▸ Assignment
For this exercise, transcribe all of the entries exactly.

▸ Listed records
* * * *

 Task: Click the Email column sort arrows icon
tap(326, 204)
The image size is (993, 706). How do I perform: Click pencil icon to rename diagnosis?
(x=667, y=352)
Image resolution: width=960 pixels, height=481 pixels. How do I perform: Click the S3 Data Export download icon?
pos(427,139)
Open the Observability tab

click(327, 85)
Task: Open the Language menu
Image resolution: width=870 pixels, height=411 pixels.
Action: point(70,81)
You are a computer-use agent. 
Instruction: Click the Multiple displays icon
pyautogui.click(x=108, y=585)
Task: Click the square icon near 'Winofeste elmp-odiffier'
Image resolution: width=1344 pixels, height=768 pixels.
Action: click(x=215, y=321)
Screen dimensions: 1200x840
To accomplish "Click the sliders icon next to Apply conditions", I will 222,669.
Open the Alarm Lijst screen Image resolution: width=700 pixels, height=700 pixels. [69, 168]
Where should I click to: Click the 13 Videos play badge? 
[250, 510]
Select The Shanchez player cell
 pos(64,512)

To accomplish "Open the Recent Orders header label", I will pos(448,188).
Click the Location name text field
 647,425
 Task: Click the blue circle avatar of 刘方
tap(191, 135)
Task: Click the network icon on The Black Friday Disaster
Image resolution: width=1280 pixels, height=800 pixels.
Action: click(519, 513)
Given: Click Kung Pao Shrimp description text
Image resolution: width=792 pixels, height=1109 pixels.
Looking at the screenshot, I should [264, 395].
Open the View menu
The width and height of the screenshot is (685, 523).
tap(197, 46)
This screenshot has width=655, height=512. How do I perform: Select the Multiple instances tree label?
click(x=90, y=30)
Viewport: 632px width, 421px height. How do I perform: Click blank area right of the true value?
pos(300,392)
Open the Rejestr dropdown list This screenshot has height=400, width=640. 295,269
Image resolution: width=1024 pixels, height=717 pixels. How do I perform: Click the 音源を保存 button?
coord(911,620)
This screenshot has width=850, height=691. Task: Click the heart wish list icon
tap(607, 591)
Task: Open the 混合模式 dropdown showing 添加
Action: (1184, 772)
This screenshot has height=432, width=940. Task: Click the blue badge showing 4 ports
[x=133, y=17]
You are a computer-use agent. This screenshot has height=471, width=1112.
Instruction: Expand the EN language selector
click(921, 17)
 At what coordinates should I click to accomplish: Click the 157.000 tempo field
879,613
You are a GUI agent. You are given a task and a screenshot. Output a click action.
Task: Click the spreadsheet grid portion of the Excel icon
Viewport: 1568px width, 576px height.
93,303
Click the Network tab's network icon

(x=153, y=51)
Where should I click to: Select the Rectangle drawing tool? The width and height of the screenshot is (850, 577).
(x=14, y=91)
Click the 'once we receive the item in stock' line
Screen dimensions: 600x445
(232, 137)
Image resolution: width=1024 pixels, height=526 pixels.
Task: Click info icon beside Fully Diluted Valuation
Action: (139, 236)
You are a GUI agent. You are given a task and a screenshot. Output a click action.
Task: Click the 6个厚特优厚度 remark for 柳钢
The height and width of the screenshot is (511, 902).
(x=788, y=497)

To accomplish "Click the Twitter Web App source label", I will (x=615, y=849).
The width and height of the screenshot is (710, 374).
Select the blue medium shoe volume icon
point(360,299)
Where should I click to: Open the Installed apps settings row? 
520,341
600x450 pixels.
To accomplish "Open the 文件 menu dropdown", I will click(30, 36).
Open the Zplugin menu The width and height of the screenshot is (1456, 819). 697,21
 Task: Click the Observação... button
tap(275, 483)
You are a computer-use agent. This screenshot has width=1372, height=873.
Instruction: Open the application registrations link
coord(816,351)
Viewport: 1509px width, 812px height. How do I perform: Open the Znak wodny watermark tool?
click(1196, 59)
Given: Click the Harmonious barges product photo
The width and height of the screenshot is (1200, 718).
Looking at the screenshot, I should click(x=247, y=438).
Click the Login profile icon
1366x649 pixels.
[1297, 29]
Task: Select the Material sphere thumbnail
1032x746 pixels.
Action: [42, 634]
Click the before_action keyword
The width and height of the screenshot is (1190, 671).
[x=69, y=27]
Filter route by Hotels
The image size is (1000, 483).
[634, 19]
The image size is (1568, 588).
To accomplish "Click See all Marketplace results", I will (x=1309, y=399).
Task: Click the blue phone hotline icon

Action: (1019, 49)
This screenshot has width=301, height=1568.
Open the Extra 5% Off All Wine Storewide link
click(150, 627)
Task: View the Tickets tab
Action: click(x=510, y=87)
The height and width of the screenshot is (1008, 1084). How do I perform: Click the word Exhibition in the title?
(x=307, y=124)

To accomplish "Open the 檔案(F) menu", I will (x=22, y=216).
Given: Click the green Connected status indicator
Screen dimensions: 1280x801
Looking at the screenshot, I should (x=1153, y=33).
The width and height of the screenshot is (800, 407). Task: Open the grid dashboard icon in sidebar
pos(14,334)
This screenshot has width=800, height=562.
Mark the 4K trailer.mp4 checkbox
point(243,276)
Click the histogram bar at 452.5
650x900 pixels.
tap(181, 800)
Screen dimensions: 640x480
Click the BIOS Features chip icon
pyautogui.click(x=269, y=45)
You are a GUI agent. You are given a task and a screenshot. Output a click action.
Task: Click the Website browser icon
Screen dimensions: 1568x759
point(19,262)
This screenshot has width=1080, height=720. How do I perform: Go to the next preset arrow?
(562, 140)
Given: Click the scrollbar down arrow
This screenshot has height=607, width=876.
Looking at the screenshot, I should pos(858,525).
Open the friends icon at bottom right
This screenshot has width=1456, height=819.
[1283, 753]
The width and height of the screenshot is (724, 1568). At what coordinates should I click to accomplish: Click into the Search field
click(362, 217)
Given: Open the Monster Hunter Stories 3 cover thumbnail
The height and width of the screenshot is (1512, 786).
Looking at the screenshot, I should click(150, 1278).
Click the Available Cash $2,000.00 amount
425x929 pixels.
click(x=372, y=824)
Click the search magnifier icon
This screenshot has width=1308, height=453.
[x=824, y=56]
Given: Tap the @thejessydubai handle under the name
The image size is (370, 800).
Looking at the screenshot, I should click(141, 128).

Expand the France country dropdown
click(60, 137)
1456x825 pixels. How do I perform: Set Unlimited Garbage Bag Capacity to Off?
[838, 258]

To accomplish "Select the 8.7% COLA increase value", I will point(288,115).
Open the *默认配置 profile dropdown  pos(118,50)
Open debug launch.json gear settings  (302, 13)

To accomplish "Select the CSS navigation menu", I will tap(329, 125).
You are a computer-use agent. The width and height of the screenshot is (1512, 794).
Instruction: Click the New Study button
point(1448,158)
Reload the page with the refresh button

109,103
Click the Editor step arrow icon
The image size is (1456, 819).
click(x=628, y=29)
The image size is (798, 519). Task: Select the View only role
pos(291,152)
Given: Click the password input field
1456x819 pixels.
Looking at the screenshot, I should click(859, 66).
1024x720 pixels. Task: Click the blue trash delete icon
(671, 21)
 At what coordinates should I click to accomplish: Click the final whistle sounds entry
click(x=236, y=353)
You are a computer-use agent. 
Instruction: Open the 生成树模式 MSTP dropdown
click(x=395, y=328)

* * * *

▸ Response to this task
 Task: Click the Email column sort arrows icon
tap(326, 204)
The image size is (993, 706). How do I perform: Click pencil icon to rename diagnosis?
(x=667, y=352)
Image resolution: width=960 pixels, height=481 pixels. How do I perform: Click the S3 Data Export download icon?
pos(427,139)
Open the Observability tab

click(327, 85)
Task: Open the Language menu
Image resolution: width=870 pixels, height=411 pixels.
Action: point(70,81)
You are a computer-use agent. 
Instruction: Click the Multiple displays icon
pyautogui.click(x=108, y=585)
Task: Click the square icon near 'Winofeste elmp-odiffier'
Image resolution: width=1344 pixels, height=768 pixels.
Action: click(x=215, y=321)
Screen dimensions: 1200x840
To accomplish "Click the sliders icon next to Apply conditions", I will 222,669.
Open the Alarm Lijst screen Image resolution: width=700 pixels, height=700 pixels. [69, 168]
Where should I click to: Click the 13 Videos play badge? 
[250, 510]
Select The Shanchez player cell
 pos(64,512)

To accomplish "Open the Recent Orders header label", I will pos(448,188).
Click the Location name text field
 647,425
 Task: Click the blue circle avatar of 刘方
tap(191, 135)
Task: Click the network icon on The Black Friday Disaster
Image resolution: width=1280 pixels, height=800 pixels.
Action: click(519, 513)
Given: Click Kung Pao Shrimp description text
Image resolution: width=792 pixels, height=1109 pixels.
Looking at the screenshot, I should [264, 395].
Open the View menu
The width and height of the screenshot is (685, 523).
tap(197, 46)
This screenshot has width=655, height=512. How do I perform: Select the Multiple instances tree label?
click(x=90, y=30)
Viewport: 632px width, 421px height. How do I perform: Click blank area right of the true value?
pos(300,392)
Open the Rejestr dropdown list This screenshot has height=400, width=640. 295,269
Image resolution: width=1024 pixels, height=717 pixels. How do I perform: Click the 音源を保存 button?
coord(911,620)
This screenshot has width=850, height=691. Task: Click the heart wish list icon
tap(607, 591)
Task: Open the 混合模式 dropdown showing 添加
Action: (1184, 772)
This screenshot has height=432, width=940. Task: Click the blue badge showing 4 ports
[x=133, y=17]
You are a computer-use agent. This screenshot has height=471, width=1112.
Instruction: Expand the EN language selector
click(921, 17)
 At what coordinates should I click to accomplish: Click the 157.000 tempo field
879,613
You are a GUI agent. You are given a task and a screenshot. Output a click action.
Task: Click the spreadsheet grid portion of the Excel icon
Viewport: 1568px width, 576px height.
93,303
Click the Network tab's network icon

(x=153, y=51)
Where should I click to: Select the Rectangle drawing tool? The width and height of the screenshot is (850, 577).
(x=14, y=91)
Click the 'once we receive the item in stock' line
Screen dimensions: 600x445
(232, 137)
Image resolution: width=1024 pixels, height=526 pixels.
Task: Click info icon beside Fully Diluted Valuation
Action: (139, 236)
You are a GUI agent. You are given a task and a screenshot. Output a click action.
Task: Click the 6个厚特优厚度 remark for 柳钢
The height and width of the screenshot is (511, 902).
(x=788, y=497)

To accomplish "Click the Twitter Web App source label", I will (x=615, y=849).
The width and height of the screenshot is (710, 374).
Select the blue medium shoe volume icon
point(360,299)
Where should I click to: Open the Installed apps settings row? 
520,341
600x450 pixels.
To accomplish "Open the 文件 menu dropdown", I will click(30, 36).
Open the Zplugin menu The width and height of the screenshot is (1456, 819). 697,21
 Task: Click the Observação... button
tap(275, 483)
You are a computer-use agent. This screenshot has width=1372, height=873.
Instruction: Open the application registrations link
coord(816,351)
Viewport: 1509px width, 812px height. How do I perform: Open the Znak wodny watermark tool?
click(1196, 59)
Given: Click the Harmonious barges product photo
The width and height of the screenshot is (1200, 718).
Looking at the screenshot, I should click(x=247, y=438).
Click the Login profile icon
1366x649 pixels.
[1297, 29]
Task: Select the Material sphere thumbnail
1032x746 pixels.
Action: [42, 634]
Click the before_action keyword
The width and height of the screenshot is (1190, 671).
[x=69, y=27]
Filter route by Hotels
The image size is (1000, 483).
[634, 19]
The image size is (1568, 588).
To accomplish "Click See all Marketplace results", I will (x=1309, y=399).
Task: Click the blue phone hotline icon

Action: (1019, 49)
This screenshot has width=301, height=1568.
Open the Extra 5% Off All Wine Storewide link
click(150, 627)
Task: View the Tickets tab
Action: click(x=510, y=87)
The height and width of the screenshot is (1008, 1084). How do I perform: Click the word Exhibition in the title?
(x=307, y=124)

To accomplish "Open the 檔案(F) menu", I will (x=22, y=216).
Given: Click the green Connected status indicator
Screen dimensions: 1280x801
Looking at the screenshot, I should (x=1153, y=33).
The width and height of the screenshot is (800, 407). Task: Open the grid dashboard icon in sidebar
pos(14,334)
This screenshot has width=800, height=562.
Mark the 4K trailer.mp4 checkbox
point(243,276)
Click the histogram bar at 452.5
650x900 pixels.
tap(181, 800)
Screen dimensions: 640x480
Click the BIOS Features chip icon
pyautogui.click(x=269, y=45)
You are a GUI agent. You are given a task and a screenshot. Output a click action.
Task: Click the Website browser icon
Screen dimensions: 1568x759
point(19,262)
This screenshot has width=1080, height=720. How do I perform: Go to the next preset arrow?
(562, 140)
Given: Click the scrollbar down arrow
This screenshot has height=607, width=876.
Looking at the screenshot, I should pos(858,525).
Open the friends icon at bottom right
This screenshot has width=1456, height=819.
[1283, 753]
The width and height of the screenshot is (724, 1568). At what coordinates should I click to accomplish: Click into the Search field
click(362, 217)
Given: Open the Monster Hunter Stories 3 cover thumbnail
The height and width of the screenshot is (1512, 786).
Looking at the screenshot, I should click(150, 1278).
Click the Available Cash $2,000.00 amount
425x929 pixels.
click(x=372, y=824)
Click the search magnifier icon
This screenshot has width=1308, height=453.
[x=824, y=56]
Given: Tap the @thejessydubai handle under the name
The image size is (370, 800).
Looking at the screenshot, I should click(141, 128).

Expand the France country dropdown
click(60, 137)
1456x825 pixels. How do I perform: Set Unlimited Garbage Bag Capacity to Off?
[838, 258]

To accomplish "Select the 8.7% COLA increase value", I will point(288,115).
Open the *默认配置 profile dropdown  pos(118,50)
Open debug launch.json gear settings  (302, 13)

To accomplish "Select the CSS navigation menu", I will tap(329, 125).
You are a computer-use agent. The width and height of the screenshot is (1512, 794).
Instruction: Click the New Study button
point(1448,158)
Reload the page with the refresh button

109,103
Click the Editor step arrow icon
The image size is (1456, 819).
click(x=628, y=29)
The image size is (798, 519). Task: Select the View only role
pos(291,152)
Given: Click the password input field
1456x819 pixels.
Looking at the screenshot, I should click(859, 66).
1024x720 pixels. Task: Click the blue trash delete icon
(671, 21)
 At what coordinates should I click to accomplish: Click the final whistle sounds entry
click(x=236, y=353)
You are a computer-use agent. 
Instruction: Open the 生成树模式 MSTP dropdown
click(x=395, y=328)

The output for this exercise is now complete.